# Clustering stocks

A popular application of clustering is clustering stocks. It is a way of building a balanced portfolio of stocks.

[link to the original article](https://medium.com/@facujallia/stock-classification-using-k-means-clustering-8441f75363de)

## Gathering data

We're using a somewhat different approach here. In stead of using a pre-downloaded CSV-file or a dataset from SKlearn we're scraping the data ourselves. Start by getting the [list of SP-500-companies from wikipedia](https://en.wikipedia.org/wiki/List_of_S%26P_500_companies). Use the pandas "read_html" function for that.

In [None]:
# !pip install lxml
# !pip install yfinance

In [None]:
import pandas as pd
import requests

# Define the url
sp500_url = 'https://en.wikipedia.org/wiki/List_of_S%26P_500_companies'
headers = {
    "User-Agent": "Mozilla/5.0"
}

# Read in the url and scrape ticker data
response = requests.get(sp500_url, headers=headers)
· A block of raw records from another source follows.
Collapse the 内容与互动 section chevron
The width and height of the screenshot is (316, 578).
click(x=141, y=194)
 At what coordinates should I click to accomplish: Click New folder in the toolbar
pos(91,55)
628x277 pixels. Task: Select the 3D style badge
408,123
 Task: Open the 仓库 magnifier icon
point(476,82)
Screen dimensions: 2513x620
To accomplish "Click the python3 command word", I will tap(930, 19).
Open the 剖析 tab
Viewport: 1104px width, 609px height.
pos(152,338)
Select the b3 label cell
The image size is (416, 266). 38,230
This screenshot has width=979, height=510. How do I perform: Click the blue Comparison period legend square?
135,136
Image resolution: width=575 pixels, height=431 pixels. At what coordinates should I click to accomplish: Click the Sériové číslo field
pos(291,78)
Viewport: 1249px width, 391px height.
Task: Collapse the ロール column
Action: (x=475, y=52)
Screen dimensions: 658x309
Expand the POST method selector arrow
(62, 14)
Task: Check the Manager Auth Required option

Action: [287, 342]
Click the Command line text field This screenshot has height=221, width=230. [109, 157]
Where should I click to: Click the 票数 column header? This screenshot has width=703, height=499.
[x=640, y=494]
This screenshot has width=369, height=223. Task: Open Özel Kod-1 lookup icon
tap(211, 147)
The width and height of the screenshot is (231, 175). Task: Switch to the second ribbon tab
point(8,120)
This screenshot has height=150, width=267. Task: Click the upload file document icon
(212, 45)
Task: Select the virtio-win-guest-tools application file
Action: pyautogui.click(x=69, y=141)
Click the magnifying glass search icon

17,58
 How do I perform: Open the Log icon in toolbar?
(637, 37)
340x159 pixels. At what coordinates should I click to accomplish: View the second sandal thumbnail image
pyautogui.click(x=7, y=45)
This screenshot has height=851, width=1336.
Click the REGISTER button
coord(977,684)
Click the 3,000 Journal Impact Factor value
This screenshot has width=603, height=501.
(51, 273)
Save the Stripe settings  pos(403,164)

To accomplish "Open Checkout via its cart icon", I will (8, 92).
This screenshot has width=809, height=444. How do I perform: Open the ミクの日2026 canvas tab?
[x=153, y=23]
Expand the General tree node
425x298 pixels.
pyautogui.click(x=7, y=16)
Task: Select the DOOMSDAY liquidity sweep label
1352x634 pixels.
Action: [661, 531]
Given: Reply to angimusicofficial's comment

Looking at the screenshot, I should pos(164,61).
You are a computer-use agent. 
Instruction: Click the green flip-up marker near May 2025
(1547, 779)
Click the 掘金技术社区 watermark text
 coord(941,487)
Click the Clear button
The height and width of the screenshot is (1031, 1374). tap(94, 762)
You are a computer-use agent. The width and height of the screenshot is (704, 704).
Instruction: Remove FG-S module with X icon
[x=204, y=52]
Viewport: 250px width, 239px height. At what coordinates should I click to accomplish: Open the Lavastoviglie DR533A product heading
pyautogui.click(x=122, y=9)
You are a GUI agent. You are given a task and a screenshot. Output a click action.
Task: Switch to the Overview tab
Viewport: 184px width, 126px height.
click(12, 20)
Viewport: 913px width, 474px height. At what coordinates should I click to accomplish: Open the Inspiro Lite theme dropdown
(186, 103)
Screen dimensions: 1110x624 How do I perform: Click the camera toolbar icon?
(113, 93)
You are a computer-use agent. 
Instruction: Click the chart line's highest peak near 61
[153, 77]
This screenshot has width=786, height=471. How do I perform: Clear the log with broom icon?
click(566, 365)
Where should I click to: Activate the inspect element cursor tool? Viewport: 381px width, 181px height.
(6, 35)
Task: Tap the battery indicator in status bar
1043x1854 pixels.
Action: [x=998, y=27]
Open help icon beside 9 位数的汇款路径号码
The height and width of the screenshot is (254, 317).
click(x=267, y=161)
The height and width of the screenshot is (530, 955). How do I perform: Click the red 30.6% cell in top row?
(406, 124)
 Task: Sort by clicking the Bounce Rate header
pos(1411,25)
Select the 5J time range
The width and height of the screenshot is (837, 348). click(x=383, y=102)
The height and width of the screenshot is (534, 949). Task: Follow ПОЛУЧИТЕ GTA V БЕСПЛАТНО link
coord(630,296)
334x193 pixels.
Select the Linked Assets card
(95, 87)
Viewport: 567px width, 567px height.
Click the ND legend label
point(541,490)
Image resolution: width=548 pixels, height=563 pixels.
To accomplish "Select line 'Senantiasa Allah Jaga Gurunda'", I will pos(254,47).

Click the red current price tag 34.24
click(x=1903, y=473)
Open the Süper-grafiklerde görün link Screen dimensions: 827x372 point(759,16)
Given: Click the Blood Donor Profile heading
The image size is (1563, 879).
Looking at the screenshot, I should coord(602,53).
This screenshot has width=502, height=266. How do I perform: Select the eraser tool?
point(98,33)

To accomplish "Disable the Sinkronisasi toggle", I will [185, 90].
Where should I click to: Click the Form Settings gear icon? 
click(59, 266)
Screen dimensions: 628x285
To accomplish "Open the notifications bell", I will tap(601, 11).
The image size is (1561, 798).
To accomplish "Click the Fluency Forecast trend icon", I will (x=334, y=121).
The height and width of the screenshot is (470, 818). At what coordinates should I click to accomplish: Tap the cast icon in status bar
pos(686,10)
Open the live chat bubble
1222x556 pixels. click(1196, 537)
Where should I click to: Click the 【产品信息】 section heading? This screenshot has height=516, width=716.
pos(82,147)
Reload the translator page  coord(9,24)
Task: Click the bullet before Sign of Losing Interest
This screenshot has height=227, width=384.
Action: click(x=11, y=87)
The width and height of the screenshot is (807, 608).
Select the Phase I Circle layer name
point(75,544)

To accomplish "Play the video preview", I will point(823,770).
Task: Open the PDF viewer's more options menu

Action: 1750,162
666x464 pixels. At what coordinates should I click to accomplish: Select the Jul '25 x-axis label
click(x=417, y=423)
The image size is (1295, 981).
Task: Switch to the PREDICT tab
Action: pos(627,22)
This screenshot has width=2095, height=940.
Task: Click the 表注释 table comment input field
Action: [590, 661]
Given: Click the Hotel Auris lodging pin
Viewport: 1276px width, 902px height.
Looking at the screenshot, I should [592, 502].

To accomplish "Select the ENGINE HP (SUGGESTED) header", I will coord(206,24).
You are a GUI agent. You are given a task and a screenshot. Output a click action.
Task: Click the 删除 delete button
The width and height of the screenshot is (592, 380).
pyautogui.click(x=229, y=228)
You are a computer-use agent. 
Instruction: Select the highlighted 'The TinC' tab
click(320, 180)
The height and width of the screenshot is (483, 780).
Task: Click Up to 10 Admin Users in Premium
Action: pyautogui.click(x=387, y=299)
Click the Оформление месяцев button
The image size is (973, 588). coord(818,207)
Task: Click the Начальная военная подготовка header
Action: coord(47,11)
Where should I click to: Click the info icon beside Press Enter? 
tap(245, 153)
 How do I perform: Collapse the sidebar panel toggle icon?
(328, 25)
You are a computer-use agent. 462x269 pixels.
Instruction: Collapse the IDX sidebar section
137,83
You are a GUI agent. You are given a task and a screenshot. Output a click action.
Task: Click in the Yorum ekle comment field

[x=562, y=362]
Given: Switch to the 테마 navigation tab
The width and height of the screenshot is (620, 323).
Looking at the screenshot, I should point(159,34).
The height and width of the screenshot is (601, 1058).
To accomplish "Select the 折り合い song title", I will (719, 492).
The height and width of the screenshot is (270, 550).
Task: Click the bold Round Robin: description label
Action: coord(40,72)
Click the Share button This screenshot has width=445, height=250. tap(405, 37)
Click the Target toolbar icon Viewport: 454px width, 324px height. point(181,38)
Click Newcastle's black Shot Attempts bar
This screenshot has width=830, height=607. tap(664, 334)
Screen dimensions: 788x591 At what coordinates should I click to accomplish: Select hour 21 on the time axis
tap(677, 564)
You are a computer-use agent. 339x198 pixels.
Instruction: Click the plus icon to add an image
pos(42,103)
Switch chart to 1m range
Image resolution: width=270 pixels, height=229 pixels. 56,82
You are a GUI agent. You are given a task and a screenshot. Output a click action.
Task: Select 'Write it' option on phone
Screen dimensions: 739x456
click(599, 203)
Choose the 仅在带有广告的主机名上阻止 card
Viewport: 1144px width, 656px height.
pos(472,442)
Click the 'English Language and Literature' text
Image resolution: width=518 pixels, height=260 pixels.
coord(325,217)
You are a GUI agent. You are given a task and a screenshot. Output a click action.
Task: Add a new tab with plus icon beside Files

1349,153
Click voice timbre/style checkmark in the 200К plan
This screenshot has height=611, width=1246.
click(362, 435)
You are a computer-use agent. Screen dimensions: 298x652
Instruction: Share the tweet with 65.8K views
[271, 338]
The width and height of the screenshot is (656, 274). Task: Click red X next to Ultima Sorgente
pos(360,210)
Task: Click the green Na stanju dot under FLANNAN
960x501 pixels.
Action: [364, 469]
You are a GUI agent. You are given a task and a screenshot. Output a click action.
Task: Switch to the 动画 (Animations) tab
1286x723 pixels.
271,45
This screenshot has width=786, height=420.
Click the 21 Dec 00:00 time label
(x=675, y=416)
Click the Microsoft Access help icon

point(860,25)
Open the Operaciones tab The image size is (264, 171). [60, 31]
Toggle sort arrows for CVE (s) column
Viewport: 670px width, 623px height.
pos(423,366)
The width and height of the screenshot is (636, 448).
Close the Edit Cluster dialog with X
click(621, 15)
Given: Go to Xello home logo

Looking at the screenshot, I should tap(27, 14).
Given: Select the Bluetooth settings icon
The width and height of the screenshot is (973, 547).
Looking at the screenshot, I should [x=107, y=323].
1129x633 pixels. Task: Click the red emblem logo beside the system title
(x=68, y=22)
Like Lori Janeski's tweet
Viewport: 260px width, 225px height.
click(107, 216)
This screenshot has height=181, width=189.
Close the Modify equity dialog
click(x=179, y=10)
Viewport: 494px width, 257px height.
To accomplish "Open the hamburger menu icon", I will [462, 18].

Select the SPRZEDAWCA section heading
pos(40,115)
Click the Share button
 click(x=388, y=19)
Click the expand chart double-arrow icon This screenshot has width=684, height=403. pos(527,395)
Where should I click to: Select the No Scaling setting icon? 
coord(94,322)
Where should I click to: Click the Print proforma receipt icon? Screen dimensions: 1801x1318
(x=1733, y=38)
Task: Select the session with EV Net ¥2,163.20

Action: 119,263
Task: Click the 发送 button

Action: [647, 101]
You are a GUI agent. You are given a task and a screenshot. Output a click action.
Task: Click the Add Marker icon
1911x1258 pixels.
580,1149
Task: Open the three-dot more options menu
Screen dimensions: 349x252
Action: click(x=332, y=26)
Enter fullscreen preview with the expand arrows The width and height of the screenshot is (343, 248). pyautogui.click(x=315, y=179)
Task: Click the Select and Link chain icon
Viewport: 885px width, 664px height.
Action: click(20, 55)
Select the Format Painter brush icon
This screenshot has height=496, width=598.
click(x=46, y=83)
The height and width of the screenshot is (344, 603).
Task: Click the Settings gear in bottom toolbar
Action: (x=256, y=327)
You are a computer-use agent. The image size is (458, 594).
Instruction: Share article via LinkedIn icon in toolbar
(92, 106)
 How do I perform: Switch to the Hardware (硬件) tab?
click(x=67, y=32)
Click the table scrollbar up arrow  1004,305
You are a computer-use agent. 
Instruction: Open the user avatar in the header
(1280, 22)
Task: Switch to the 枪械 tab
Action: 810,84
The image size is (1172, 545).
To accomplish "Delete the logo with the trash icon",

# Check if the request was successful
if response.status_code == 200:
    data_table = pd.read_html(response.text)

    tickers = data_table[0]['Symbol'].values.tolist()
    tickers = [s.replace('\n', '') for s in tickers]
    tickers = [s.replace('.', '-') for s in tickers]
    tickers = [s.replace(' ', '') for s in tickers]

    tickers[:5]
else:
    print(f"Failed to retrieve data: {response.status_code}")

When we have the name, let's download the closing prices for these stocks over the last year. This involves going to your local library and getting the newspapers from the last year. In these you can check the daily prices of the stocks of your choosing.

Or use [yfinance](https://ranaroussi.github.io/yfinance/), a Python-library that will do all this for you.

First we'll get the closing prices for Microsoft over the last year.

In [None]:
import yfinance as yf

dat = yf.Ticker("MSFT")
close = dat.history(start="2024-05-01", end="2025-05-01")["Close"]
close.head()

Next we use the "pct_change()"-method in pandas to get not the actual prices, but the percentage they changed against the previous value. Of this we print the mean and the standard deviation.

In [None]:
# Define the column Returns
print(close.pct_change().mean())

# Define the column Volatility
print(close.pct_change().std())

Let's store everything in a dictionary:
- Percentage of returns
- Volatility (standard deviation on previous value)
- divindeRate
- trailingPE

The first we multiply by 252 and the second we divide by the square root of 252. This is to annualize them, based on 252 working days a year. (An we'll remove "MSFT" from the tickers as we already did that one.)

In [None]:
dict_data = {
    'Ticker': "MSFT",
    'Returns': close.pct_change().mean() * 252,
    'Volatility': close.pct_change().std() * (252 ** 0.5),
    'dividendRate': dat.info['dividendRate'],
    'trailingPE': dat.info['trailingPE']
}

dict_data

Now for the real work: go over all 503 tickers and store the above information in a giant pandas dataframe.

In [None]:
# Up to you!



Are there any Na-values?

In [None]:
# Up to you!



Some, but only in dividendRate and trailingPE. We'll ignore them for now.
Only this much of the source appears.